[start Excerpt]
Finished: June 24, 2019
8. The End: A Series of Unfortunate Events Book 13 by Lemony Snicket
This was actually only the second time I’ve read this book. I’ve read every other book in the series at least three times, and that’s because this was the first entire re-read I did after this book came out back in 2006. And this was the most epic re-read. I began this re-read in 2012 when my babysitting charge was four years old and had just started chapter books. I started reading the first book to her when I babysat, and she took to it right away. Every time I babysat, I’d read a chapter or so. This continued through all the books, until the middle of Book 10 in the beginning of 2017. At that point, my babysitting charge was eight and reading on her own. She didn’t want to wait for me to come babysit to read the books and quickly finished them on her own. I didn’t want to stop in the middle of my re-read however, so I continued to read through to The End. I continued at roughly the same pace, however, this time only reading the books when I visited my parents’ house since that’s where they are now being stored. I really didn’t remember much about this last book, but the Netflix series came out before I had time to finish, so I refreshed my memory that way. Still, the book has so many pleasures of its own that it didn’t matter that I watched it and then read it.
[end Excerpt]
Problem 1 → Write out the entry about The End in full, word for word.
Problem 2 → Rewrite as a numbered list everything in the records below from the line containing "Given: Launch the AI Companion" down to the line containing "Action: pyautogui.click(x=261, y=343)", both included. Leave out the pictures and any blank lines.
The entry about The End has no connection to the records.
[start Data for this exercise]
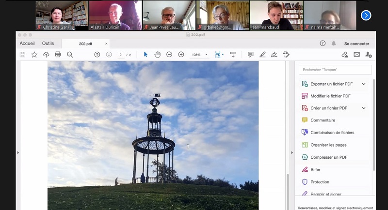This screenshot has height=210, width=388.
Task: Go to previous page with up arrow
Action: tap(97, 55)
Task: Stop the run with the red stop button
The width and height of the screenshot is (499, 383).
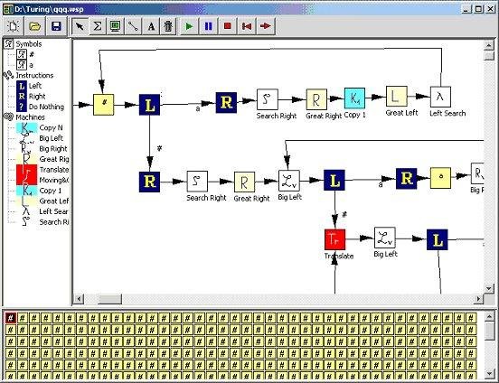Action: click(x=228, y=26)
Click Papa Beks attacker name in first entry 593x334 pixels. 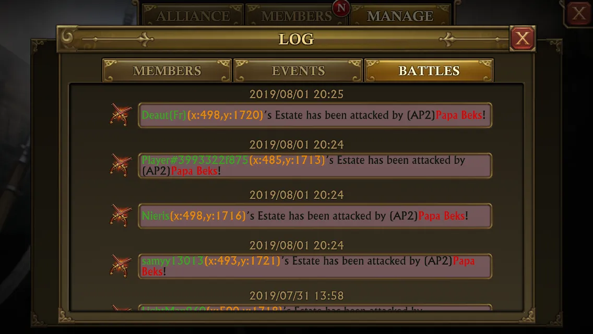(x=459, y=115)
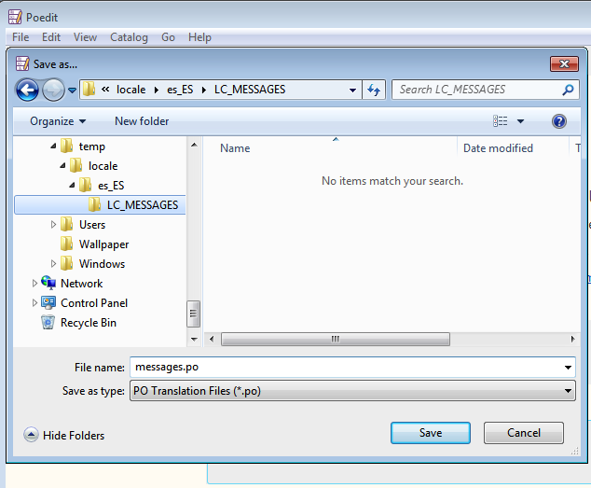591x488 pixels.
Task: Select Control Panel in navigation tree
Action: pos(93,303)
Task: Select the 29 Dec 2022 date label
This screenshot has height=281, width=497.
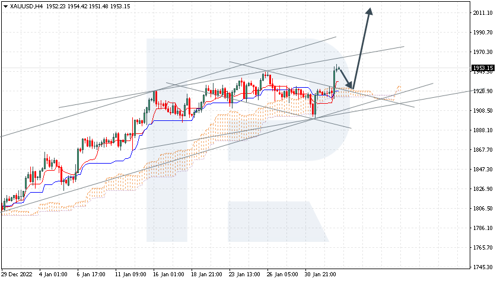Action: (x=17, y=275)
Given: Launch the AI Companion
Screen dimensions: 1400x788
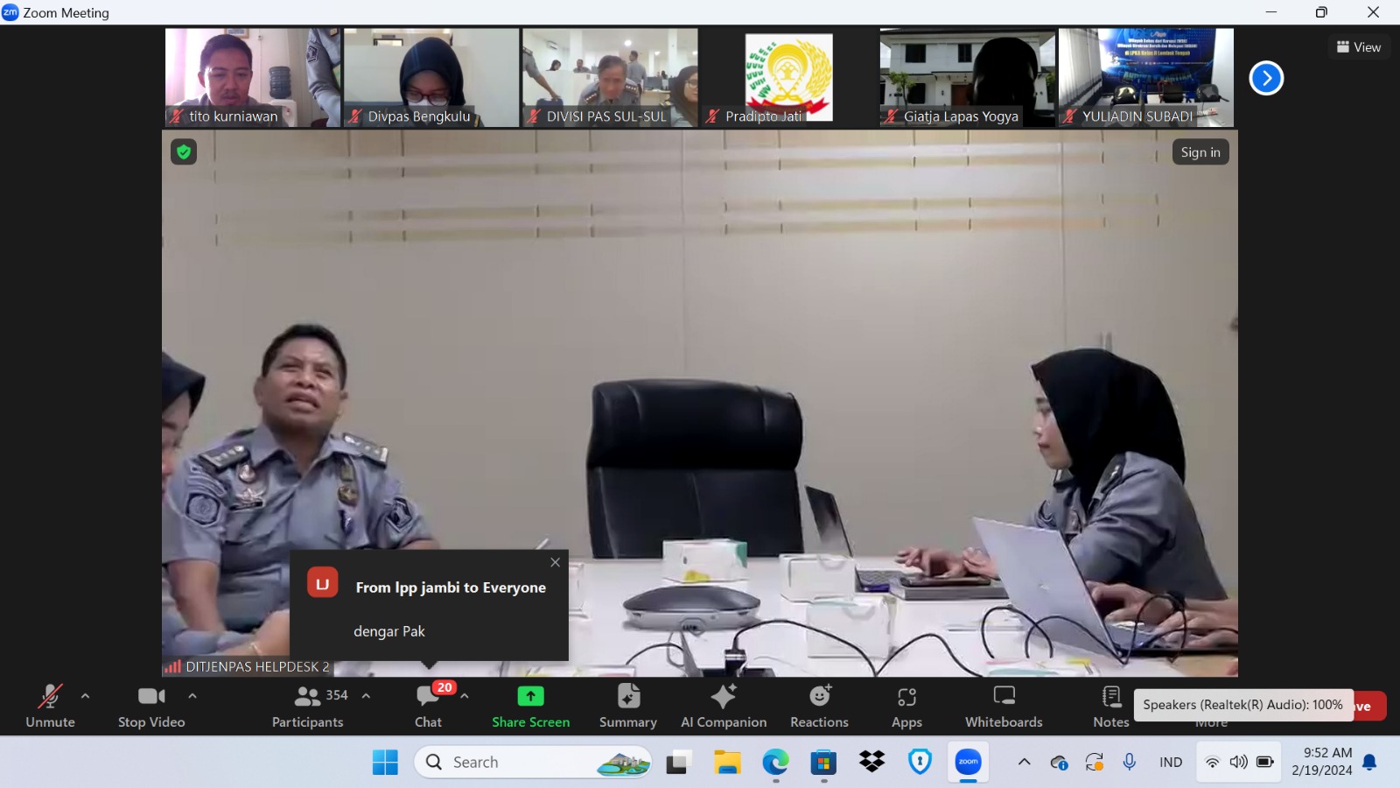Looking at the screenshot, I should pyautogui.click(x=724, y=706).
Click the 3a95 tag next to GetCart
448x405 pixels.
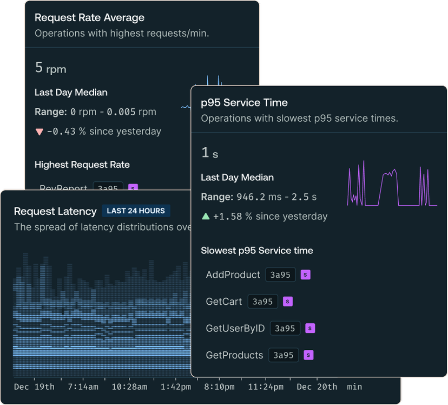pos(263,302)
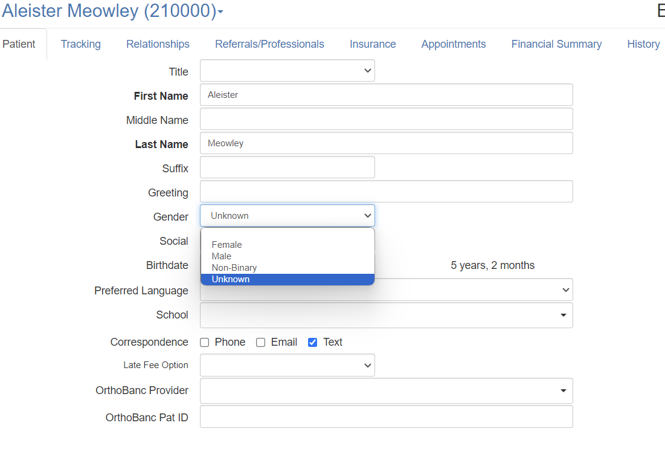The image size is (665, 466).
Task: Check the Email correspondence box
Action: pyautogui.click(x=261, y=343)
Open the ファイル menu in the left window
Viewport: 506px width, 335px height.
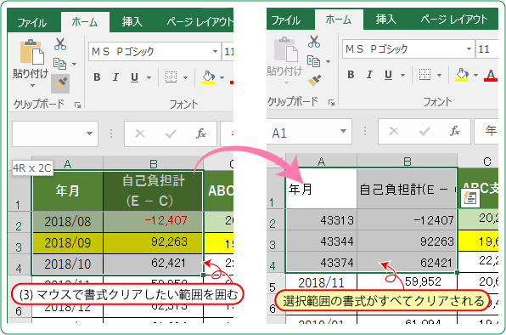pos(32,22)
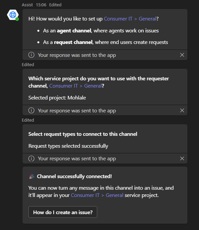Follow the Consumer IT > General link in the success message
The height and width of the screenshot is (230, 199).
97,195
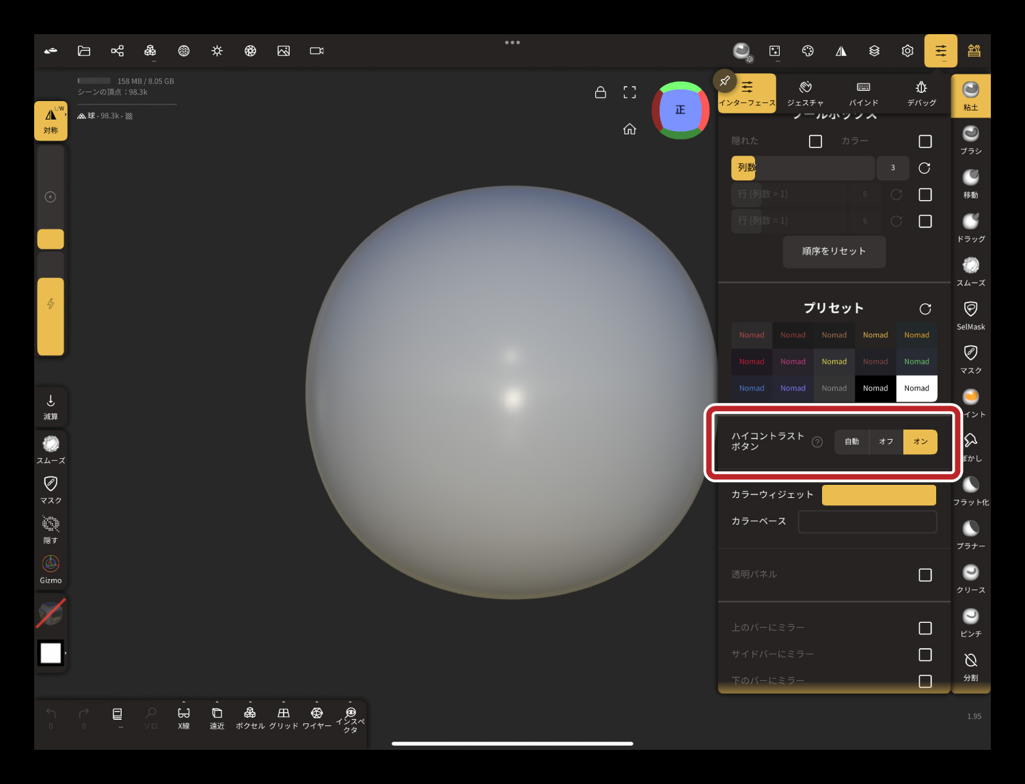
[end Data for this exercise]
Full answer 1 →
Finished: June 24, 2019
8. The End: A Series of Unfortunate Events Book 13 by Lemony Snicket
This was actually only the second time I’ve read this book. I’ve read every other book in the series at least three times, and that’s because this was the first entire re-read I did after this book came out back in 2006. And this was the most epic re-read. I began this re-read in 2012 when my babysitting charge was four years old and had just started chapter books. I started reading the first book to her when I babysat, and she took to it right away. Every time I babysat, I’d read a chapter or so. This continued through all the books, until the middle of Book 10 in the beginning of 2017. At that point, my babysitting charge was eight and reading on her own. She didn’t want to wait for me to come babysit to read the books and quickly finished them on her own. I didn’t want to stop in the middle of my re-read however, so I continued to read through to The End. I continued at roughly the same pace, however, this time only reading the books when I visited my parents’ house since that’s where they are now being stored. I really didn’t remember much about this last book, but the Netflix series came out before I had time to finish, so I refreshed my memory that way. Still, the book has so many pleasures of its own that it didn’t matter that I watched it and then read it.

Full answer 2 →
1. Given: Launch the AI Companion
2. Screen dimensions: 1400x788
3. Looking at the screenshot, I should pyautogui.click(x=724, y=706).
4. Click the 3a95 tag next to GetCart
5. 448x405 pixels.
6. pos(263,302)
7. The image size is (665, 466).
8. Task: Check the Email correspondence box
9. Action: pyautogui.click(x=261, y=343)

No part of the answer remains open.